WORK ORDER → For the listing below, print exactly the lines from the line with "Instruction: Click the" to the line with "1024x569 pixels.", both included, and nothing beyond them.
• • •
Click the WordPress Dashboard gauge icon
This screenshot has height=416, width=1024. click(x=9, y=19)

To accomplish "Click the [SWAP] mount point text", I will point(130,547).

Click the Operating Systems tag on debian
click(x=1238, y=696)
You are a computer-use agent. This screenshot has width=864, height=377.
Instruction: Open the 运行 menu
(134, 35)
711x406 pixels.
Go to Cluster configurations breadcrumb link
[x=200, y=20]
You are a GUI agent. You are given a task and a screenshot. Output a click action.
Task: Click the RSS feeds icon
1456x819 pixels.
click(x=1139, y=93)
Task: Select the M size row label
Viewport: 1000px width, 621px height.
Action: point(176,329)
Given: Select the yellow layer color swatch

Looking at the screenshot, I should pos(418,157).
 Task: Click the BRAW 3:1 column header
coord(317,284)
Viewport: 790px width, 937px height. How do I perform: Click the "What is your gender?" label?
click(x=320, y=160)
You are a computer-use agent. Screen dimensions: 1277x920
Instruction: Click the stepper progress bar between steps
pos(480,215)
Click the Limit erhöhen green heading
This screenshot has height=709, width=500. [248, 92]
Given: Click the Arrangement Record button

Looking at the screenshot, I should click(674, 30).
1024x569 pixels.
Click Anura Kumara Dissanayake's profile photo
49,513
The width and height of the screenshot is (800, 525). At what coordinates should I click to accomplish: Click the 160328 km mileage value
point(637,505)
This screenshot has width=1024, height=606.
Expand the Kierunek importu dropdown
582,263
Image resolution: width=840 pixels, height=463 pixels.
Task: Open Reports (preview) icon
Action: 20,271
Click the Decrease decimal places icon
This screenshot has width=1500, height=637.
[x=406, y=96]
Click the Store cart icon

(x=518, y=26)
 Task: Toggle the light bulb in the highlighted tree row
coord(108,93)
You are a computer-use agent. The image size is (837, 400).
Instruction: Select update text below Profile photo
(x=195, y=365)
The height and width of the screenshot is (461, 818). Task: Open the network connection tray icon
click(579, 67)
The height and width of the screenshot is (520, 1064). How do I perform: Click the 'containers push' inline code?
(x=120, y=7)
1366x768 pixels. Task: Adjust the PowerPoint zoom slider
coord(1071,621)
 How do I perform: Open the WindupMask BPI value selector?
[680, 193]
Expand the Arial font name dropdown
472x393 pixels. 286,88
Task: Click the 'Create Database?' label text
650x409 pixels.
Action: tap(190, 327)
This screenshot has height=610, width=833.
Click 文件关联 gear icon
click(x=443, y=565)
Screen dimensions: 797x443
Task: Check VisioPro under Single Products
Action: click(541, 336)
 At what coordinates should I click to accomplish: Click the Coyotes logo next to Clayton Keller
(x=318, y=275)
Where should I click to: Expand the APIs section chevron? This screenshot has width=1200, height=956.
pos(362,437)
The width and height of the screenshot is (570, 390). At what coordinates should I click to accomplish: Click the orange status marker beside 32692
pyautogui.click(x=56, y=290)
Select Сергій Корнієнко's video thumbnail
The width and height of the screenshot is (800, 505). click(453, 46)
• • •
YOUR RESPONSE →
Instruction: Click the stepper progress bar between steps
pos(480,215)
Click the Limit erhöhen green heading
This screenshot has height=709, width=500. [248, 92]
Given: Click the Arrangement Record button

Looking at the screenshot, I should click(674, 30).
1024x569 pixels.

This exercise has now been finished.